As plunging sales cause US-based Sun to slash 9% of its workforce, its New Zealand agent, SolNet, is also feeling the pinch.

New Zealand industry sources say three jobs are to go in Auckland and two in Wellington in the technical and sales support areas. Sales staff are said to have been warned to “buckle up or be out”.

But SolNet general manager Mark Botherway says while SolNet is looking for cost savings, no decisions on job cuts have yet been made.

SolNet is looking at “fine-tuning” its business; any job-losses would be “very small” and more likely in the pre-sales and infrastructure areas.

The company employs 118 in New Zealand and Botherway says the cost-savings will be “pragmatic steps” taken in the next month or so, to ensure the firm remains “financially strong”.

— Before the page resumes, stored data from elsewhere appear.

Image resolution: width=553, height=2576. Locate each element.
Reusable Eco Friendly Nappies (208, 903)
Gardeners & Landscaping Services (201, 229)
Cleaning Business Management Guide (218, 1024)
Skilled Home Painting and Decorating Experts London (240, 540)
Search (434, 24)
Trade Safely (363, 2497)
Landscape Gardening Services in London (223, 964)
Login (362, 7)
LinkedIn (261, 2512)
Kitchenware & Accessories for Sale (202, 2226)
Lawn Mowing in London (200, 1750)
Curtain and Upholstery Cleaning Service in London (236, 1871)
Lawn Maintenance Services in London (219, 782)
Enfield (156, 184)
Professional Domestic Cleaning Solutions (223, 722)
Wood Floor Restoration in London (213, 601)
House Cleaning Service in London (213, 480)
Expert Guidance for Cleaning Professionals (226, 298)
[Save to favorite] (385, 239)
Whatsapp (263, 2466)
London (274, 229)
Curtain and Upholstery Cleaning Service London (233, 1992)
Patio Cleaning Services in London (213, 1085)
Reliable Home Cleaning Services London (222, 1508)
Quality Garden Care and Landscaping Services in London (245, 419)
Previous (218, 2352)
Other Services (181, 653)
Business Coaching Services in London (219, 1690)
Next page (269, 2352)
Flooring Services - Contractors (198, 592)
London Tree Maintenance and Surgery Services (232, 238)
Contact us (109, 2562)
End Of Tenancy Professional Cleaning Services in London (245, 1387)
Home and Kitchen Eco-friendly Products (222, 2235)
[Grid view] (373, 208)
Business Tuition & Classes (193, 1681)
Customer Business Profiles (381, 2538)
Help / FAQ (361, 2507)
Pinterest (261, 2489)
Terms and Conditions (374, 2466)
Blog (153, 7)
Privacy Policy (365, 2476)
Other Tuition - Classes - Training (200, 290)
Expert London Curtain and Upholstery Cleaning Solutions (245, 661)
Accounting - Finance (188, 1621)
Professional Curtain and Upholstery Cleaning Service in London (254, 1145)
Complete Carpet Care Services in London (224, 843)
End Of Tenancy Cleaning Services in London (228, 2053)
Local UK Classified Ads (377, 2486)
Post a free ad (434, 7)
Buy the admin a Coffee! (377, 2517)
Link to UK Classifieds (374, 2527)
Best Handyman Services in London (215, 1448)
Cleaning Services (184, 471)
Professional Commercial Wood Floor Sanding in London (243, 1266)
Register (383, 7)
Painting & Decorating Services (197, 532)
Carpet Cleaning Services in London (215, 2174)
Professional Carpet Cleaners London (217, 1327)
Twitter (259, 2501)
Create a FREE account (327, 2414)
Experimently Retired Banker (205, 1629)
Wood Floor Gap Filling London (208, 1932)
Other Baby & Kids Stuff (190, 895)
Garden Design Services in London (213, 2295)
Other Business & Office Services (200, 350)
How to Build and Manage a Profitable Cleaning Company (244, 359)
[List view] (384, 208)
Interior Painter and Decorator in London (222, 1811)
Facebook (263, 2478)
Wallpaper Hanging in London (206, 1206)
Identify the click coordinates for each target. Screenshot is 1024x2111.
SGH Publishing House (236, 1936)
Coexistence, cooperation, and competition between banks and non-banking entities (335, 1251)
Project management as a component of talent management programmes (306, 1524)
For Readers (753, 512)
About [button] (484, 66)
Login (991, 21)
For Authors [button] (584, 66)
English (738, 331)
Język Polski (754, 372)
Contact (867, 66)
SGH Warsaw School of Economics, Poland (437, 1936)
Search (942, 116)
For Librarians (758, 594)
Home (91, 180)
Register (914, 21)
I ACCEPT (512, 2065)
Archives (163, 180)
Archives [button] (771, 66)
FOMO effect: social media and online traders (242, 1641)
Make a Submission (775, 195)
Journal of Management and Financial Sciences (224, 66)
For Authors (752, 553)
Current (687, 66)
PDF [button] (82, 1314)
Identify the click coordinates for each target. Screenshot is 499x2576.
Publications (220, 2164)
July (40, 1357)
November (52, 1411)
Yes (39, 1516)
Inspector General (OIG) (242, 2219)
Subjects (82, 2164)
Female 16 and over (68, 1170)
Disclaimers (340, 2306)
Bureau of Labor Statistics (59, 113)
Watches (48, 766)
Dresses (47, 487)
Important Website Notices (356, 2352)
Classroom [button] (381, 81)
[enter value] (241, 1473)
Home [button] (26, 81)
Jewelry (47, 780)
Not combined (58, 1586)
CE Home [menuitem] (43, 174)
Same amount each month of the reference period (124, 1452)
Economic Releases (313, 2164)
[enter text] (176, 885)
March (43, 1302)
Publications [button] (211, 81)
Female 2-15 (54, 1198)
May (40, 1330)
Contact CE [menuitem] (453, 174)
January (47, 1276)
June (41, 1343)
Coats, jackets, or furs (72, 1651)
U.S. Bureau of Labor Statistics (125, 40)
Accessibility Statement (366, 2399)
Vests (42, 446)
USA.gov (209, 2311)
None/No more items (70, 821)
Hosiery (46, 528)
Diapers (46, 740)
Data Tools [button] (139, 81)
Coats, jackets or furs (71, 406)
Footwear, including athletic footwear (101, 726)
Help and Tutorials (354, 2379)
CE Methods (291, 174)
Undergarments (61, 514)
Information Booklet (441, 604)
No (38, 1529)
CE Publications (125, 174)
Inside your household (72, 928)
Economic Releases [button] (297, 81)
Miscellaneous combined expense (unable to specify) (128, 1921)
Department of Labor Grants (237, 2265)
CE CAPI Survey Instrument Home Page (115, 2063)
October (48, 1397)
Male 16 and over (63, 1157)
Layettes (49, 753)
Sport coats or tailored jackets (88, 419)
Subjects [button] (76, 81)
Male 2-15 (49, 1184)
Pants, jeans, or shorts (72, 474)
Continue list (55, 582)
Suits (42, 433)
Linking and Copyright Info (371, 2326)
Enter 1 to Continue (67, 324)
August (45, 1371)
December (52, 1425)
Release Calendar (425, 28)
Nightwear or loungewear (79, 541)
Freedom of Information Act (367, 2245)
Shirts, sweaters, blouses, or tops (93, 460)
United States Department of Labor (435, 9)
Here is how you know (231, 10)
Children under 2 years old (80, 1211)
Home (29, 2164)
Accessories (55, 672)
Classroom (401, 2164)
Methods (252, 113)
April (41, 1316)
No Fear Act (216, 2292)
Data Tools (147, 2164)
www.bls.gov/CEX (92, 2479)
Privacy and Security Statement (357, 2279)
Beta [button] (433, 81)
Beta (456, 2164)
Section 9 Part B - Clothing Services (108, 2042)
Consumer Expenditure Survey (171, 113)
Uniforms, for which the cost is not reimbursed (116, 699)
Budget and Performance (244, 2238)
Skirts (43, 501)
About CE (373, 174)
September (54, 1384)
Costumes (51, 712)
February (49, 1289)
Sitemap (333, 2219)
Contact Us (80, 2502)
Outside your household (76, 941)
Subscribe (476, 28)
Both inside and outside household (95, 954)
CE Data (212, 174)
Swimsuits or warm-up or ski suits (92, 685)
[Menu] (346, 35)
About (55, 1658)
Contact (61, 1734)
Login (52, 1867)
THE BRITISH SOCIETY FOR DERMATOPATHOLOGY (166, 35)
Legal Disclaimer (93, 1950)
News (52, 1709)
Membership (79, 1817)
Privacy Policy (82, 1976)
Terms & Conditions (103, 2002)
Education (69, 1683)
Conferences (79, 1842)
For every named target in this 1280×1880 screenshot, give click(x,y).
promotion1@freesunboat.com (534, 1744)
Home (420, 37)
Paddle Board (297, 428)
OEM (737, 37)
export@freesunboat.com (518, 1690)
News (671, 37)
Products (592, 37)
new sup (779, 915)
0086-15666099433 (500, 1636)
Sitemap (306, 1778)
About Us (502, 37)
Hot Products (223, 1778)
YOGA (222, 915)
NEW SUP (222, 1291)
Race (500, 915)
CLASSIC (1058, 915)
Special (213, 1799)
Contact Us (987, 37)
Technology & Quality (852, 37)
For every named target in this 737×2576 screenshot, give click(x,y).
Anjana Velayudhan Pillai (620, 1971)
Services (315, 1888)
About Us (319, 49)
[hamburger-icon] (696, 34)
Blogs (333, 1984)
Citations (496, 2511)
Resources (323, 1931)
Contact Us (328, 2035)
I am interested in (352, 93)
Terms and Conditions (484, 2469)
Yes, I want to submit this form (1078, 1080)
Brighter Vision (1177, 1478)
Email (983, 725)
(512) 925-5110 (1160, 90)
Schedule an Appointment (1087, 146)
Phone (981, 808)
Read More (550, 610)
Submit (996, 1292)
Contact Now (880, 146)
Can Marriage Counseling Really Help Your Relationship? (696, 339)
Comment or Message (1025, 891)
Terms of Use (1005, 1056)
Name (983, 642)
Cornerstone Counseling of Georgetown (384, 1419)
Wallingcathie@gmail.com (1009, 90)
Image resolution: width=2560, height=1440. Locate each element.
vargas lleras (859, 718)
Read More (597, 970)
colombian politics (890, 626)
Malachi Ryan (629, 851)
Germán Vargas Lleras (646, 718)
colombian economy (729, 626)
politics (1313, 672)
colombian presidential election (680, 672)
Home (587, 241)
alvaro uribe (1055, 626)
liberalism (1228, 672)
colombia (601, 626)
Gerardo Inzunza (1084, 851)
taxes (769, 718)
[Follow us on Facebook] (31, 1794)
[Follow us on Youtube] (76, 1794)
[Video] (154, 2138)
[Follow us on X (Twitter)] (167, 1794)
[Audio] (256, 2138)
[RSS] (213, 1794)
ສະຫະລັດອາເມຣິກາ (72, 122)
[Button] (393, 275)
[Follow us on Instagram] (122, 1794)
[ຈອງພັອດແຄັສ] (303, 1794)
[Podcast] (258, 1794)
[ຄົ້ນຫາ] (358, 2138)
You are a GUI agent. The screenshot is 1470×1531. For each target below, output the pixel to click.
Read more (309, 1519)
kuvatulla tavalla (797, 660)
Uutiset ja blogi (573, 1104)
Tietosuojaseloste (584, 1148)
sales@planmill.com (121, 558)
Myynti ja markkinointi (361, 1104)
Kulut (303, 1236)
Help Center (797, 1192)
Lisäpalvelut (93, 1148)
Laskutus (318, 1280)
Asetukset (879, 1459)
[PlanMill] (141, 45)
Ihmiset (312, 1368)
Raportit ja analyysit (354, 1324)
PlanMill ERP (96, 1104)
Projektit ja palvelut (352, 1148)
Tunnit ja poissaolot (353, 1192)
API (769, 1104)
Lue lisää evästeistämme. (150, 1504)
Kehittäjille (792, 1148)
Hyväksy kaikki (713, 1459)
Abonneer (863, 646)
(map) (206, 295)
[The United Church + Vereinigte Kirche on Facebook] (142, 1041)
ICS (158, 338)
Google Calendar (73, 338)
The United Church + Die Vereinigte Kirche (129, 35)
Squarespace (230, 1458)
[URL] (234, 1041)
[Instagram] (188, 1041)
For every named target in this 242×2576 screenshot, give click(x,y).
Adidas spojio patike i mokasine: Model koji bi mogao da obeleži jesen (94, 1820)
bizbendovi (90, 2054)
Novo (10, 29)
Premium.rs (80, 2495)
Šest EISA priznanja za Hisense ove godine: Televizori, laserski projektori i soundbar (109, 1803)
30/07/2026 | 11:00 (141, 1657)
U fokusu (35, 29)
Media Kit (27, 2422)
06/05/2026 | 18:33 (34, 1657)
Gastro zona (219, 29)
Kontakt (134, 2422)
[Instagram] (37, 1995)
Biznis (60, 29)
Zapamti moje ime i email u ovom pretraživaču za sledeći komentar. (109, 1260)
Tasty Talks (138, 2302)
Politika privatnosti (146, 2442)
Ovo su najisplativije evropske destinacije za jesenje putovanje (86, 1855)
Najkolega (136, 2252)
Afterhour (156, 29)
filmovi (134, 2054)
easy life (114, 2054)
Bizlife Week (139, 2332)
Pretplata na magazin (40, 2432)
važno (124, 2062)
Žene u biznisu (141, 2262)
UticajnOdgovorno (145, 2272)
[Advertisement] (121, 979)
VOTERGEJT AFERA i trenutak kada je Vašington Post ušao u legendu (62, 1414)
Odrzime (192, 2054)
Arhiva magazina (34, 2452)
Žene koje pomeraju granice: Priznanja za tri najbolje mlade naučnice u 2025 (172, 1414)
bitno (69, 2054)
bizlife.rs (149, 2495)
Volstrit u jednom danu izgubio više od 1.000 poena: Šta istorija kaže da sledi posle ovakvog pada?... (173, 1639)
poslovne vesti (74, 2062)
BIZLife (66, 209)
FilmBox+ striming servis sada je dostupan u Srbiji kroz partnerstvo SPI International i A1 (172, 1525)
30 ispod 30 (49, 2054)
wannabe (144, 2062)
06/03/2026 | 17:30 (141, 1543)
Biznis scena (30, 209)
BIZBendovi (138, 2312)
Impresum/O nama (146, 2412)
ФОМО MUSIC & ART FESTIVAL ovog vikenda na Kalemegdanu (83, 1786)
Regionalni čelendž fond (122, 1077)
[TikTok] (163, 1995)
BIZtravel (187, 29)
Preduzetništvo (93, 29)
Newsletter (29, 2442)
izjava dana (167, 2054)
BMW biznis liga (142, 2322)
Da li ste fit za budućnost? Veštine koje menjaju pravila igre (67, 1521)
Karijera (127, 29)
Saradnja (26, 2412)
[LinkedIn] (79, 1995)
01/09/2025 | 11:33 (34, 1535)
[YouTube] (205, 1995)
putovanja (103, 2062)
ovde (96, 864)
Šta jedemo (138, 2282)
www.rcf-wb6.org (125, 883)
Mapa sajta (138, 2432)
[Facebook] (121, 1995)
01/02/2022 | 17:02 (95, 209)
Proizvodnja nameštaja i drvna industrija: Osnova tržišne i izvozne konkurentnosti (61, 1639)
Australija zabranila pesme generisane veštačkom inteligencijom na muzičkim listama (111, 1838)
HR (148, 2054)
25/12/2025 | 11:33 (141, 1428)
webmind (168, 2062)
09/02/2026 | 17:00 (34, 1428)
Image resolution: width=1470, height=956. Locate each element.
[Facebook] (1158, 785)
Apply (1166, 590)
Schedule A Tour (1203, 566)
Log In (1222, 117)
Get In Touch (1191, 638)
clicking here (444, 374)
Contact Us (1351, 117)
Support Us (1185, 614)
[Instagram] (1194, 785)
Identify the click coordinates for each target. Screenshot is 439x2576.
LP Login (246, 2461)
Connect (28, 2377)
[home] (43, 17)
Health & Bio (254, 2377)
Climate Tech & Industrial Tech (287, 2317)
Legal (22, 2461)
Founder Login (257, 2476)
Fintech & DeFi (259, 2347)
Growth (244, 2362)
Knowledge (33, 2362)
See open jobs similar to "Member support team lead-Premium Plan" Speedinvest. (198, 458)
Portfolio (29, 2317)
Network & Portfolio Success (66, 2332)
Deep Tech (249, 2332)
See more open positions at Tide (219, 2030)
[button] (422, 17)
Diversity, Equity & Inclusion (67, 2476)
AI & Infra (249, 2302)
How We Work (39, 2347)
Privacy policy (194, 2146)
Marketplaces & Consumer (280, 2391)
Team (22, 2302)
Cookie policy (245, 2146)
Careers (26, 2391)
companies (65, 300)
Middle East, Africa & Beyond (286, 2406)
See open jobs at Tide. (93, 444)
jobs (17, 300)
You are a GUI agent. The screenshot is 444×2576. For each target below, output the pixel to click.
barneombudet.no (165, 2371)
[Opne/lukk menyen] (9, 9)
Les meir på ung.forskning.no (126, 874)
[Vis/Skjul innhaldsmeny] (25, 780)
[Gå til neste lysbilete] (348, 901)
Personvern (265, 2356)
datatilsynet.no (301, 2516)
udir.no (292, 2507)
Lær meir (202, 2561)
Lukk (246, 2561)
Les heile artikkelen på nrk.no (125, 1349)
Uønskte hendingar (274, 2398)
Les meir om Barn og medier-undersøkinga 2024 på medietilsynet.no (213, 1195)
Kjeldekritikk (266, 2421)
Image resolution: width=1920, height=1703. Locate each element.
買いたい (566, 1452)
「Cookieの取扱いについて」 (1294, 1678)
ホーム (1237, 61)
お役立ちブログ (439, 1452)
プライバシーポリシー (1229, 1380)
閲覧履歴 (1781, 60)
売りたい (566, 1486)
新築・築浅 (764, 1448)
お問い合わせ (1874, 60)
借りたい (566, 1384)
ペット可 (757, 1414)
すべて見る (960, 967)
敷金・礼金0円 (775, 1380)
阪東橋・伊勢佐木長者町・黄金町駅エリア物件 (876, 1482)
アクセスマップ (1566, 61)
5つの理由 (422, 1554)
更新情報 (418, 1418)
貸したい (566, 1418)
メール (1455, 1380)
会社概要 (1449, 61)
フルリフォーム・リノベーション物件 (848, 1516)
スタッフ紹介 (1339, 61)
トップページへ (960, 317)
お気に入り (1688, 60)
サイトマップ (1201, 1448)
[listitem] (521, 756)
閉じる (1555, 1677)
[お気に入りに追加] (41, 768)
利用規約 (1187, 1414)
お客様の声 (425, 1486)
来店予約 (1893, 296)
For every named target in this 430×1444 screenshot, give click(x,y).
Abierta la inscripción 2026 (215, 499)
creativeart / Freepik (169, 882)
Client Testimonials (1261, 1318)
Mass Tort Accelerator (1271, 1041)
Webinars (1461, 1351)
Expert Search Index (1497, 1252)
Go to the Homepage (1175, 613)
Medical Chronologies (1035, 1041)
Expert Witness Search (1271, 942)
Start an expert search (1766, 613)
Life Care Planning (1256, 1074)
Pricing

Sun chiefs say 3900 of its 43,200 worldwide workforce will get the chop to save

costs, as preliminary numbers for the first quarter of fiscal 2002, ended September

30, show revenue slumping from $US4 billion last year to between $US2.7 billion and $US2.9 billion.

Sun head Scott McNealy says Sun is “resizing the company, not re-aiming it”. Because many of Sun’s key customers are airlines, telecommunications companies and other businesses that have been drastically affected by the US economic downturn and the recent terrorism, Sun is seeing related business dropoffs, he says.

The company’s finance chief, Michael Lehman, says business “virtually ground to a halt” in the two weeks after the September 11 attacks in New York and Washington.

He says there was an “unbelievable dividing line” in sales before the attacks and after them. But the business is still expecting profitability by the fourth quarter of 2002, ending next June.